Nejada Dingu il 7 novembre 2017 ha conseguito il dottorato cum laude presso la Scuola Internazionale Superiore di Studi Avanzati di Trieste, SISSA, con la tesi “Afferent information modulates spinal network activity in vitro and in preclinical animal models” (L’informazione afferente modula l’attività dei circuiti spinali in vitro e in modelli preclinici).

Nejada Dingu riceve le congratulazioni da parte di una delle esaminatrici

Nejada Dingu, che ha conseguito la laurea magistrale in Biotecnologie Sanitarie presso la Facoltà di Medicina dell’Università degli Studi di Udine il 18 aprile 2013 con una tesi sperimentale, interamente svolta nel Laboratorio Spinal, dal titolo “L’attivazione dei circuiti locomotori spinali modula l’eccitabilità del midollo dorsale”, dalla fine di maggio all’inizio di luglio, grazie alle collaborazioni scientifiche che il dott. Taccola ha creato con diversi laboratori in varie parti del mondo, è andata a fare esperienza di ricerca “all’estero” presso il laboratorio del dott. Deumens, all’Università Cattolica di Louvain, l’UCL, in Belgio. Presso quel laboratorio ha lavorato con modelli preclinici al fine di valutare in che modo l’attività del midollo dorsale possa essere regolata in un’ottica di possibili strategie terapeutiche per alleviare il dolore neuropatico. Il soggiorno di studio e ricerca di Nejada è stato interamente sostenuto dalla FAIP.

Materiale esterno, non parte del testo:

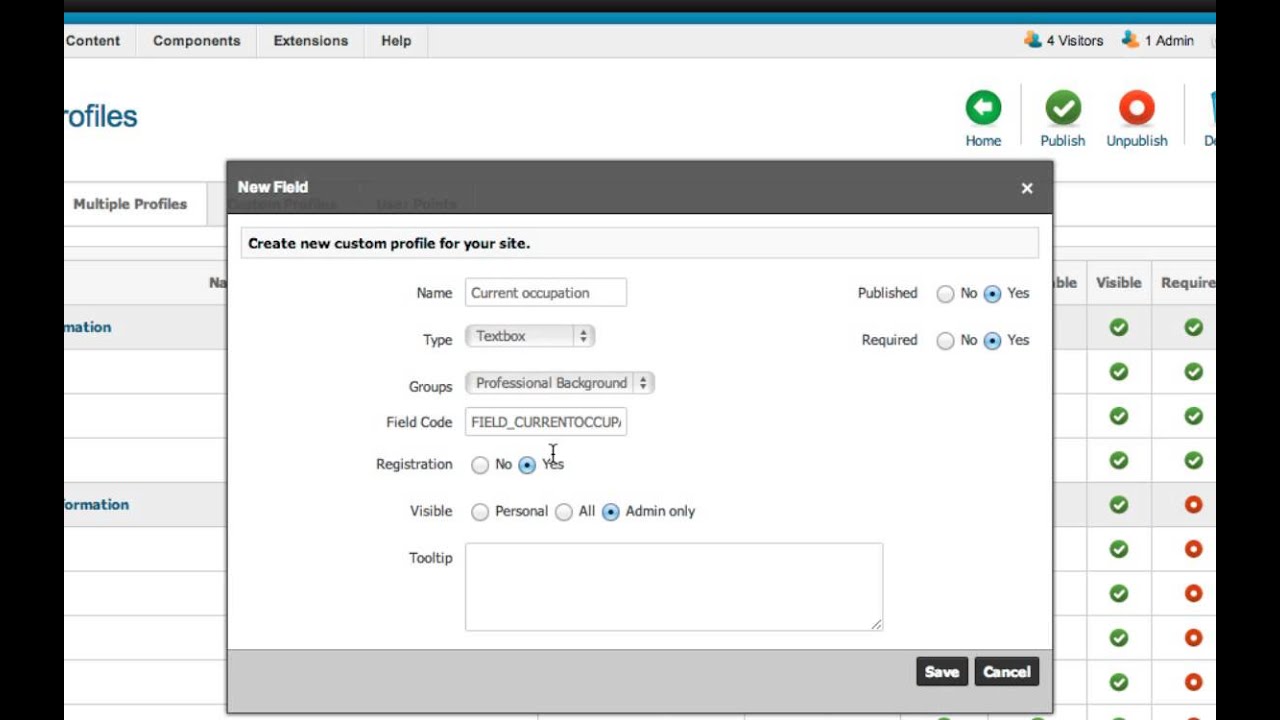Open the Components menu
This screenshot has width=1280, height=720.
pos(197,41)
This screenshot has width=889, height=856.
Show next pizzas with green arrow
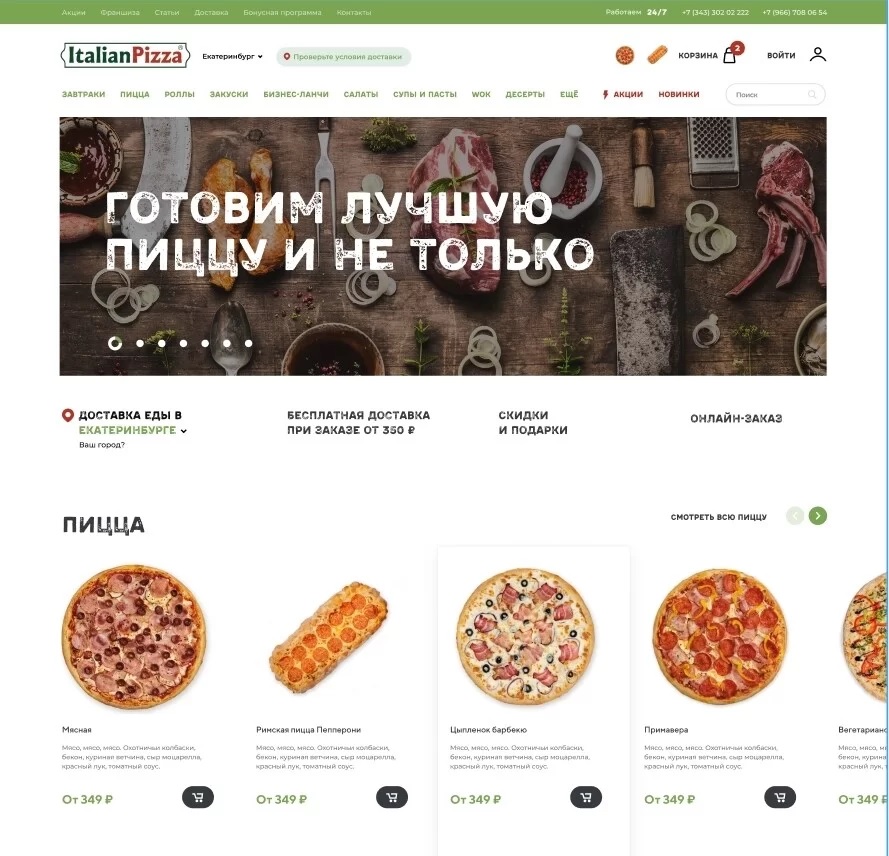point(818,516)
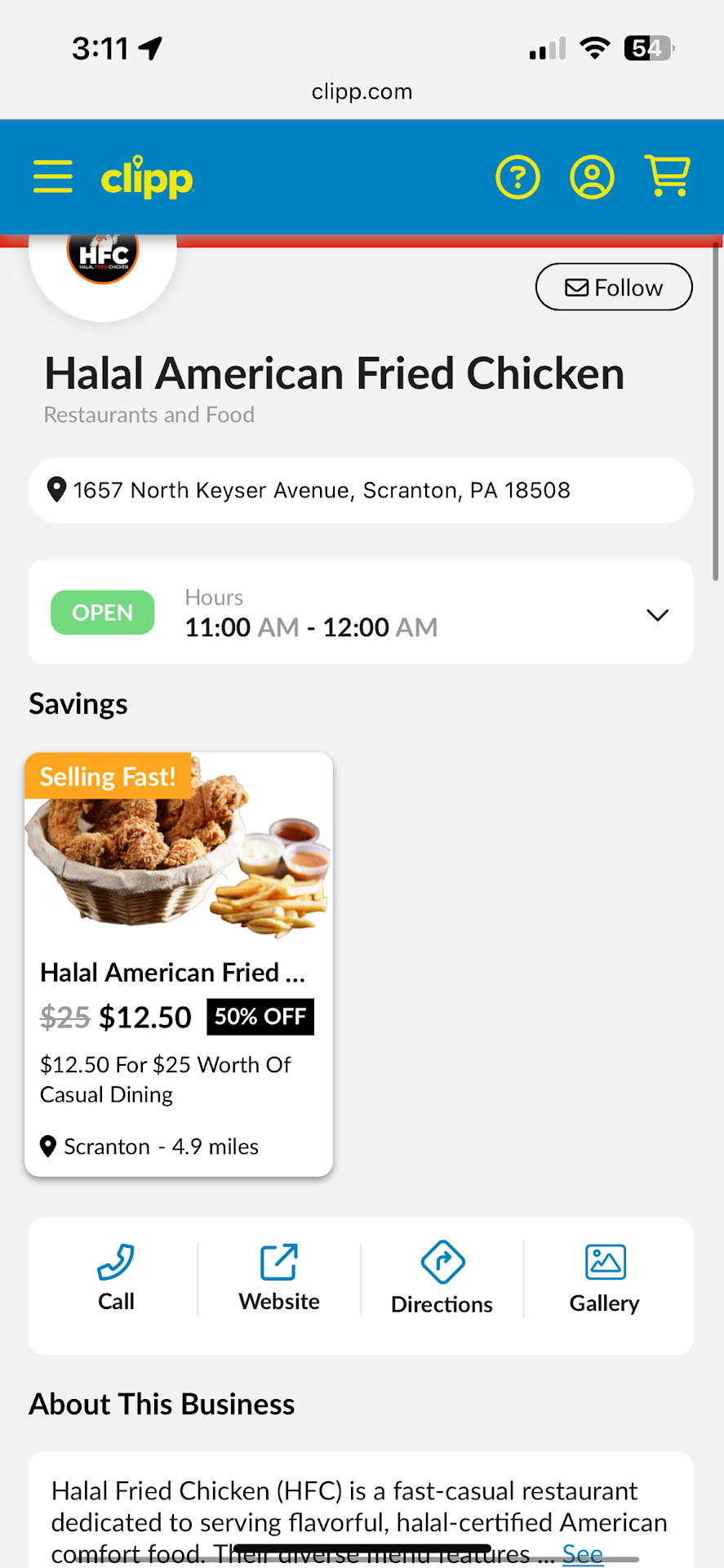Expand the description with See more
The image size is (724, 1568).
pyautogui.click(x=583, y=1553)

Rita: Cara Nejada, cominciamo con una breve valutazione del percorso che ti ha portato al dottorato. E’ stato un periodo importante, impegnativo, si è trattato di ben quattro anni. Ne vogliamo parlare prima di raccontare i contenuti e l’emozione della tesi?

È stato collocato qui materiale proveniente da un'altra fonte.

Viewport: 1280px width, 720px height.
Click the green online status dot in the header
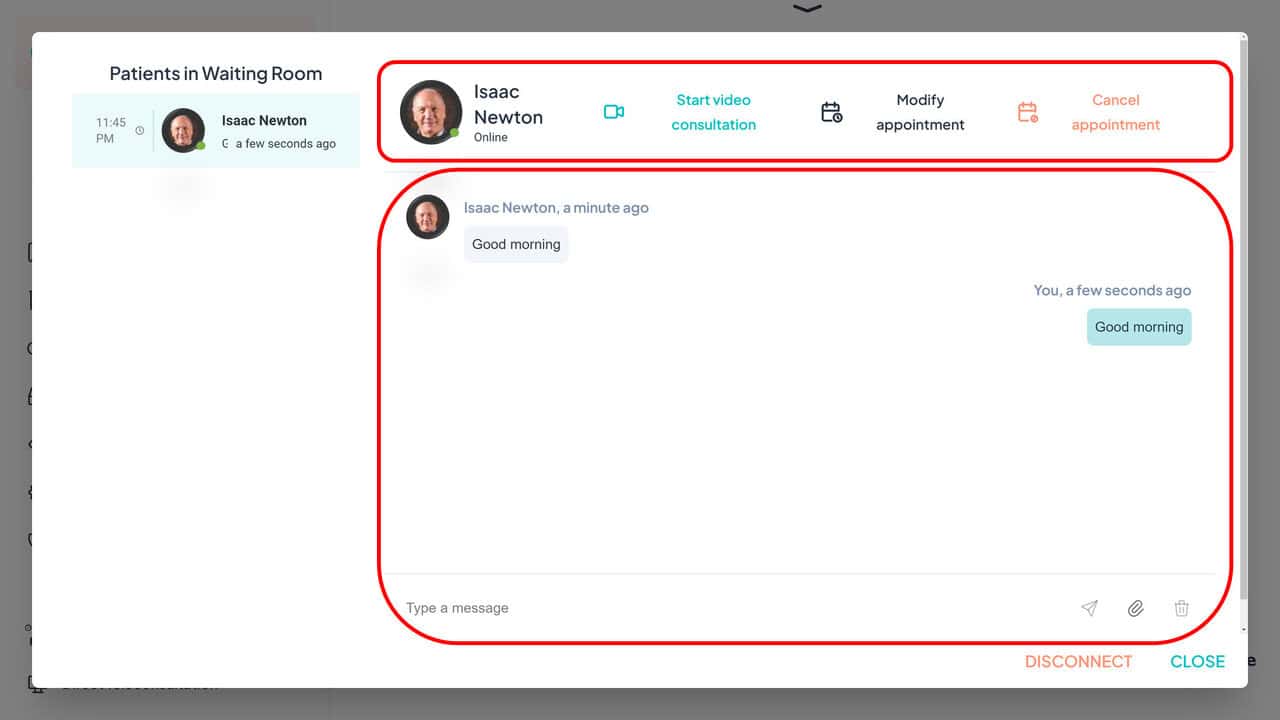point(455,133)
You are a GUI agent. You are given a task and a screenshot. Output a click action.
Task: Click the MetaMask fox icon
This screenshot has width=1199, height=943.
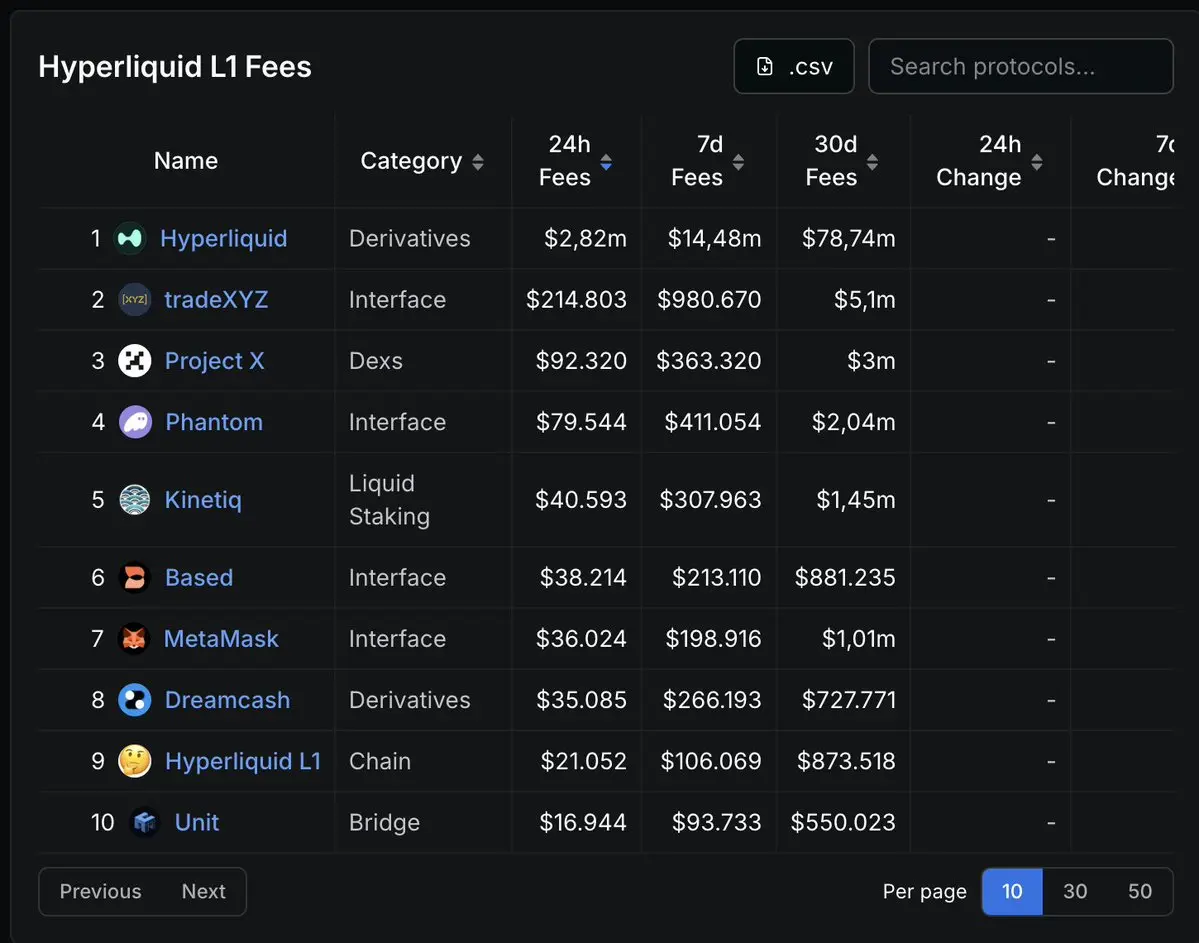[134, 639]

Nejada: Innanzitutto vorrei esprimere una sensazione personale: quattro anni sembrano un periodo molto lungo e invece sono volati. Mi sono ritrovata a pensare a questi quattro anni subito dopo aver consegnato la tesi e mi sono stupita che siano passati così velocemente.

R: Evidentemente l’importanza del lavoro ti ha totalmente coinvolta… Come definiresti l’inizio di questo periodo, con un aggettivo, una piccola descrizione per poter trasmettere la bellezza e l’importanza del lavoro di ricerca, del che cosa significa fare ricerca?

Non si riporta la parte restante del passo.